## Start DATASET CONTENT
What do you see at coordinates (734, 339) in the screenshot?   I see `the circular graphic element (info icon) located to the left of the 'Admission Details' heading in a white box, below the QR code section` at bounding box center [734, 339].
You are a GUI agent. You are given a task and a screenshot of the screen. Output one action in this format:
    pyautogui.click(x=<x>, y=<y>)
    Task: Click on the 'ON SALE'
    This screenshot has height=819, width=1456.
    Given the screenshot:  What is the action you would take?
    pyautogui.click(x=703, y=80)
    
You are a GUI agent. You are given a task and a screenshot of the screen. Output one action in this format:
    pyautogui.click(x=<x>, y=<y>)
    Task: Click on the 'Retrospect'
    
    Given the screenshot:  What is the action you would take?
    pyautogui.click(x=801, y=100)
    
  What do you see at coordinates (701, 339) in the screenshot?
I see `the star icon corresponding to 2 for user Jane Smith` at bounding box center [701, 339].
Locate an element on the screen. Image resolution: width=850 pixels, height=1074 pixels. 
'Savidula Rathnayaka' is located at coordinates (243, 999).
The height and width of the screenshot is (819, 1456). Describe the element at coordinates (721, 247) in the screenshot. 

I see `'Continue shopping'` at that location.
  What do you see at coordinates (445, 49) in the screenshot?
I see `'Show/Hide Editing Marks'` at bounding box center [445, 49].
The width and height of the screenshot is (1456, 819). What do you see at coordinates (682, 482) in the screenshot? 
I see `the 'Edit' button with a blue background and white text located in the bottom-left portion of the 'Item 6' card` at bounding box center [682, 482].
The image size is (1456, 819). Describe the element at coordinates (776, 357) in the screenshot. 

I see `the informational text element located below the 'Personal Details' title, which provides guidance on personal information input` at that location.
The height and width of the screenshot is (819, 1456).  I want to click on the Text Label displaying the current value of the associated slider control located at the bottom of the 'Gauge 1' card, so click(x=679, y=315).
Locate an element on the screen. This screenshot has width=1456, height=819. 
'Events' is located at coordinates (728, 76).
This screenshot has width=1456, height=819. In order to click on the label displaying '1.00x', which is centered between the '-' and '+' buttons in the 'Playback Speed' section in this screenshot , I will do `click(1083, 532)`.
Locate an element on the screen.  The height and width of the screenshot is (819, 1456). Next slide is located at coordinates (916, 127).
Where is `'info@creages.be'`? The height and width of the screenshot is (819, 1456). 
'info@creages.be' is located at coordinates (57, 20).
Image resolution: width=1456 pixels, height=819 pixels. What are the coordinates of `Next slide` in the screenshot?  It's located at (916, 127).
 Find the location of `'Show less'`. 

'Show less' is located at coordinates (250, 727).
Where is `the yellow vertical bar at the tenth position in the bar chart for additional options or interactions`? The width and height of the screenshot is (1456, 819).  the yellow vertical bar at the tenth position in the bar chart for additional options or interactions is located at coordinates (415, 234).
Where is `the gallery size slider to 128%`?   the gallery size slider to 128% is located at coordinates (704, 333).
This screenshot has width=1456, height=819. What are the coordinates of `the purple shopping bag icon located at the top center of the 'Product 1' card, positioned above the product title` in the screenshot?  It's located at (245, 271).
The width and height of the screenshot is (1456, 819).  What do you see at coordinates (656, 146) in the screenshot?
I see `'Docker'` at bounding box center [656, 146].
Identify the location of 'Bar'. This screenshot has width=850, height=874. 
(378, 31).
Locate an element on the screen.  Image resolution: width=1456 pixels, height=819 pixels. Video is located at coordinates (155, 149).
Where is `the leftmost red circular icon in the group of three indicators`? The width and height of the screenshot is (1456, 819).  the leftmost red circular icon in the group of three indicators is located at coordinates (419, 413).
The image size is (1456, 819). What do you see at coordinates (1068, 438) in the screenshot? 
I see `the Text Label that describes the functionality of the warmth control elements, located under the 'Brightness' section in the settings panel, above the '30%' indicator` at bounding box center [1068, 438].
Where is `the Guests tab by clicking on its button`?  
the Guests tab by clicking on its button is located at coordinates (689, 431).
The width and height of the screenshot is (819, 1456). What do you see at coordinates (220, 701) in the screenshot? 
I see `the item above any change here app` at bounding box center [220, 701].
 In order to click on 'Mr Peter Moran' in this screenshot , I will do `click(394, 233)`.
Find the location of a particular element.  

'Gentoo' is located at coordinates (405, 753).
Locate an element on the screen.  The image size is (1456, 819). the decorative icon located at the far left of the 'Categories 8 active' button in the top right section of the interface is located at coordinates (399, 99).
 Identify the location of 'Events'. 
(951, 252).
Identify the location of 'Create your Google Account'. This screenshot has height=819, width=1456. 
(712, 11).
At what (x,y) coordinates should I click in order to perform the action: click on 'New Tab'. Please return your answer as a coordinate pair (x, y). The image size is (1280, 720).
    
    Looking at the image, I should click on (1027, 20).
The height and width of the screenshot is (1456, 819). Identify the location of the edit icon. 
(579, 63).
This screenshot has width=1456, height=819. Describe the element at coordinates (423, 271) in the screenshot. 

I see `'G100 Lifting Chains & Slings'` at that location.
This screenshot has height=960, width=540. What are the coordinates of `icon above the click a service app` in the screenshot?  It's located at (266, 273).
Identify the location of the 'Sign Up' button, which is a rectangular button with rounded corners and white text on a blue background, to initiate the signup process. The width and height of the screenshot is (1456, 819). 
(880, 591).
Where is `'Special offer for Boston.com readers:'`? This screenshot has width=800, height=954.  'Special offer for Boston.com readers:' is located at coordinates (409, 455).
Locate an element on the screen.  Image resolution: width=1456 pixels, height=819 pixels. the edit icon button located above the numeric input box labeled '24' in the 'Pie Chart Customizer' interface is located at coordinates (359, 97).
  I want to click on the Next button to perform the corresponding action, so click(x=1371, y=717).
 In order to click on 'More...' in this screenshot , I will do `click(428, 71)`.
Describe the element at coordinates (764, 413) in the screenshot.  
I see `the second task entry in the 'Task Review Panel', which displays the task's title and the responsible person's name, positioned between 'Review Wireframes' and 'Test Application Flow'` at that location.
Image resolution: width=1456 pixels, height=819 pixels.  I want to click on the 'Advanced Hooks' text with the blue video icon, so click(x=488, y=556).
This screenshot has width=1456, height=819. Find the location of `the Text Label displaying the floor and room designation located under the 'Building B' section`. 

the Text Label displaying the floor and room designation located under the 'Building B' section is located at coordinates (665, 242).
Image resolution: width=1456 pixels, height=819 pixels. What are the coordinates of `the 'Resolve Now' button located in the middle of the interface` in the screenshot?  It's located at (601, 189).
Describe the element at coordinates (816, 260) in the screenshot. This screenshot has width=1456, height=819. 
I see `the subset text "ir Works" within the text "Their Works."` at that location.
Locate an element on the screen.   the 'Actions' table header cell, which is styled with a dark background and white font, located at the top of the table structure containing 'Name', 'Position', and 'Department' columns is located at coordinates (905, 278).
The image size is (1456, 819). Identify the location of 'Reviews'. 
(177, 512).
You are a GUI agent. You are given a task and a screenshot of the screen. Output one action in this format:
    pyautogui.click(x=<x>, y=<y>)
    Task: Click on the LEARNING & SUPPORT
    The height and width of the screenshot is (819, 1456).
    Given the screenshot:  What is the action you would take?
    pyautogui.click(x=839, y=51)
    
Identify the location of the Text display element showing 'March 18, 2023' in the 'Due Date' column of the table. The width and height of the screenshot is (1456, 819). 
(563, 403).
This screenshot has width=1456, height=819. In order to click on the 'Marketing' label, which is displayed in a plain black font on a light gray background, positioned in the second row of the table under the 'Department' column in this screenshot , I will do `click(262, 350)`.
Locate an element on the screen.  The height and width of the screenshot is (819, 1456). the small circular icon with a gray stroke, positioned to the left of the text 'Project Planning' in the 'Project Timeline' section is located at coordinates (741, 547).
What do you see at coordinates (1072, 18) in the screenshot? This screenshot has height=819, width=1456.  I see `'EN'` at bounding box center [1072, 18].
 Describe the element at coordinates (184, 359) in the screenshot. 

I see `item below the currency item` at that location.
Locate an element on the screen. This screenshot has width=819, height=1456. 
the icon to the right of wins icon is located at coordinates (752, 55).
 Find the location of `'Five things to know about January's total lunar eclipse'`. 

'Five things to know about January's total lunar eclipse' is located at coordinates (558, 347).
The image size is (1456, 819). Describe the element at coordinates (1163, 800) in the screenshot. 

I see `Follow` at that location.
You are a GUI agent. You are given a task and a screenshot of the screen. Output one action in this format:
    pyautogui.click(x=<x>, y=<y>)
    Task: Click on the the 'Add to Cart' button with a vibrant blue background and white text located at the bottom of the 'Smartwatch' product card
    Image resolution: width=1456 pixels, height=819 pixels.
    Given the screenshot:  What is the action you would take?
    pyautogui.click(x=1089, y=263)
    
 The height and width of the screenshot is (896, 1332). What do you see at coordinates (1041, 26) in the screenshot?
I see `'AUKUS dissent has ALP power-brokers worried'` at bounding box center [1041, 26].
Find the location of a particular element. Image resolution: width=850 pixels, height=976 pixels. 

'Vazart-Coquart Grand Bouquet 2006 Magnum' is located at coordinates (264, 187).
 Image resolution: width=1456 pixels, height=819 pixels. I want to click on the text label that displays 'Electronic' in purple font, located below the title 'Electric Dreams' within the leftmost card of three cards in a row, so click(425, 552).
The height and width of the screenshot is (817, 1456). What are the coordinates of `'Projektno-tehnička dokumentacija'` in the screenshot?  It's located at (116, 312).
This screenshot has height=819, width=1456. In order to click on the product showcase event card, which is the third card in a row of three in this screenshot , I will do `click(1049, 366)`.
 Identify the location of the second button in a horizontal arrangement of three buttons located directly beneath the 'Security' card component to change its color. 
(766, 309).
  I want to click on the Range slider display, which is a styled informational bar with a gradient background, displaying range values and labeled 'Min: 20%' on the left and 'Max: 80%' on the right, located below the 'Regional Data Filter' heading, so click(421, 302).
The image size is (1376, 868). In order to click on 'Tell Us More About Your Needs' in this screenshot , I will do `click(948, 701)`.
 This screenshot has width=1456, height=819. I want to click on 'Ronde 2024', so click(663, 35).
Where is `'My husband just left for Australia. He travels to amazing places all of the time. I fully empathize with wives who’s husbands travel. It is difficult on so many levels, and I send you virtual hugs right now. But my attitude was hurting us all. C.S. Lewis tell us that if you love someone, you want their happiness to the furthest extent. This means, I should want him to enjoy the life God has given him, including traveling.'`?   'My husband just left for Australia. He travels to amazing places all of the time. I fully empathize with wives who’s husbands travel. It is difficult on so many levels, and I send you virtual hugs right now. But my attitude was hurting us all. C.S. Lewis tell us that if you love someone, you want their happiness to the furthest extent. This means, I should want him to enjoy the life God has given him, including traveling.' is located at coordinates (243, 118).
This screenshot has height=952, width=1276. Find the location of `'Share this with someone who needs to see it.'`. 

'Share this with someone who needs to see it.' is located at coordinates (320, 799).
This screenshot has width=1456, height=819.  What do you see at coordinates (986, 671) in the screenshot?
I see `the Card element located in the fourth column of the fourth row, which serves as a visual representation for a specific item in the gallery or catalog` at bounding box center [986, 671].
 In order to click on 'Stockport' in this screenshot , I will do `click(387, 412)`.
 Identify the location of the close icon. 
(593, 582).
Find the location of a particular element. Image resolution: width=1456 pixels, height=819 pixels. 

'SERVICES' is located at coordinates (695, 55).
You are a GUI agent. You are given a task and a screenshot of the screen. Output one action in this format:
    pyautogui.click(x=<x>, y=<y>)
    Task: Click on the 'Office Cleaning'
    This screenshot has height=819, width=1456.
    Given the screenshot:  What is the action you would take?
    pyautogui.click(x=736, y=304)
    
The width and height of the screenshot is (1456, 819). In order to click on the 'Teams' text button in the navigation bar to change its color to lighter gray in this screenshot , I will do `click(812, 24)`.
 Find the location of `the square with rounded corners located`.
## End DATASET CONTENT
> **PROBLEM TO SOLVE**
Please recast the records above as a numbered list, from the line that contains "Identify the location of the Text" up to and including the line that contains "(563, 403).", leaving out any blank lines.

> **REPLY TO THE TASK**
1. Identify the location of the Text display element showing 'March 18, 2023' in the 'Due Date' column of the table. The width and height of the screenshot is (1456, 819). 
2. (563, 403).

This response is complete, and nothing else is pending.